Digit Discov. 2025 Jan 10;4(2):513-522. doi: 10.1039/d4dd00174e. eCollection 2025 Feb 12.
Predicting reaction barriers for arbitrary configurations based on only a limited set of density functional theory (DFT) calculations would render the design of catalysts or the simulation of reactions within complex materials highly efficient. We here propose Gaussian process regression (GPR) as a method of choice if DFT calculations are limited to hundreds or thousands of barrier calculations.
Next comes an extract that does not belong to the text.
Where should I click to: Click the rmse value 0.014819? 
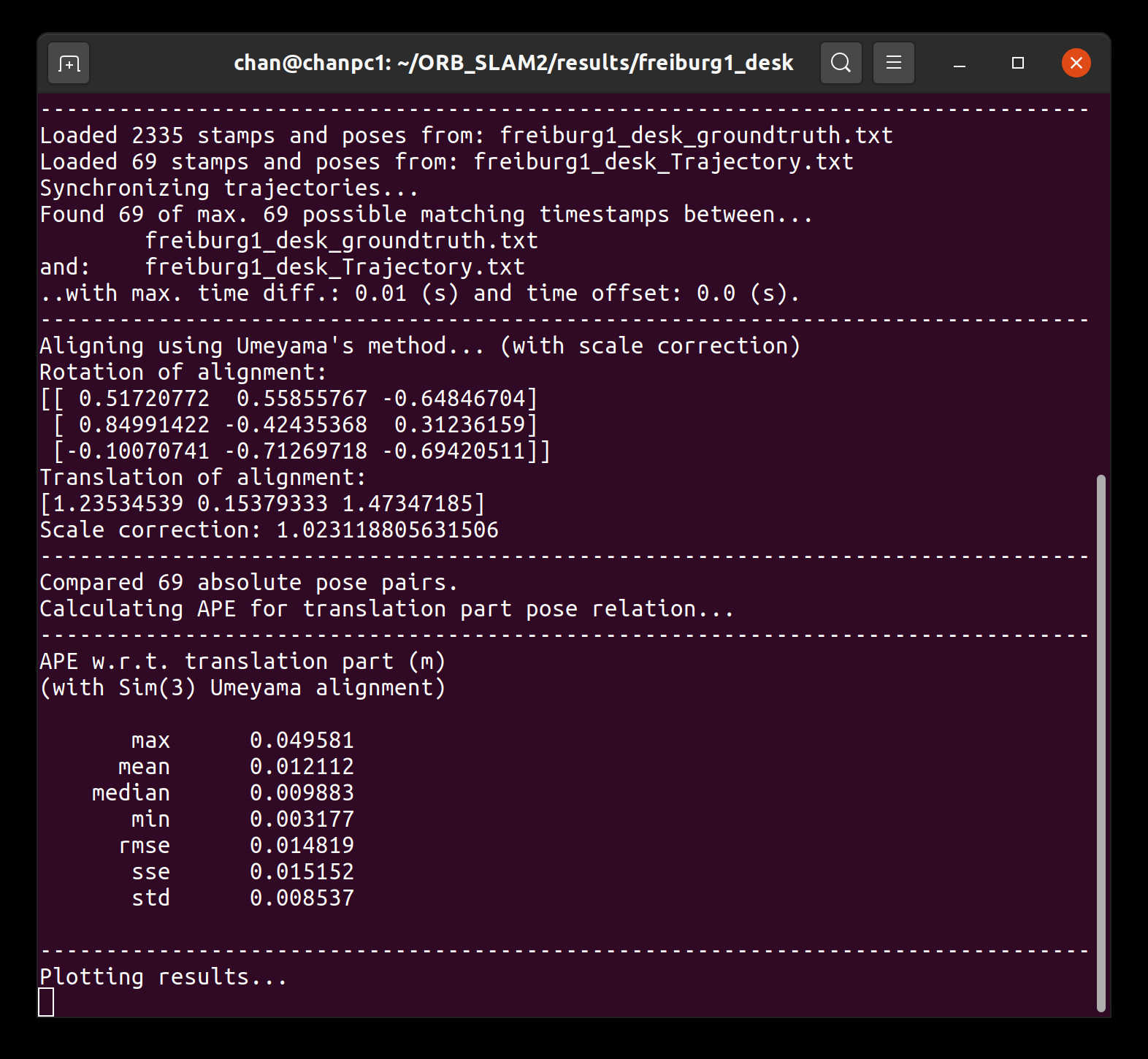click(x=302, y=846)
For the case of hydrogen atom transfer in proteins, an important reaction in chemistry and biology, we obtain a mean absolute error of 3.23 kcal mol for the range of barriers in the data set using SOAP descriptors and similar values using the marginalized graph kernel. Thus, the two GPR models can robustly estimate reaction barriers within the large chemical and conformational space of proteins. Their predictive power is comparable to a graph neural network-based model, and GPR even outcompetes the latter in the low data regime. We propose GPR as a valuable tool for an approximate but data-efficient model of chemical reactivity in a complex and highly variable environment.
仅基于有限的一组密度泛函理论(DFT)计算来预测任意构型的反应势垒,将使催化剂设计或复杂材料内反应的模拟变得高效。如果DFT计算仅限于数百或数千次势垒计算,我们在此提出高斯过程回归(GPR)作为一种选择方法。对于蛋白质中氢原子转移这一化学和生物学中的重要反应,使用SOAP描述符时,我们在数据集中势垒范围内得到的平均绝对误差为3.23千卡/摩尔,使用边缘化图核时得到类似值。因此,这两个GPR模型能够在蛋白质的大化学和构象空间内稳健地估计反应势垒。它们的预测能力与基于图神经网络的模型相当,并且在低数据量情况下GPR甚至优于后者。我们提出GPR作为一种有价值的工具,用于在复杂且高度可变的环境中构建近似但数据高效的化学反应性模型。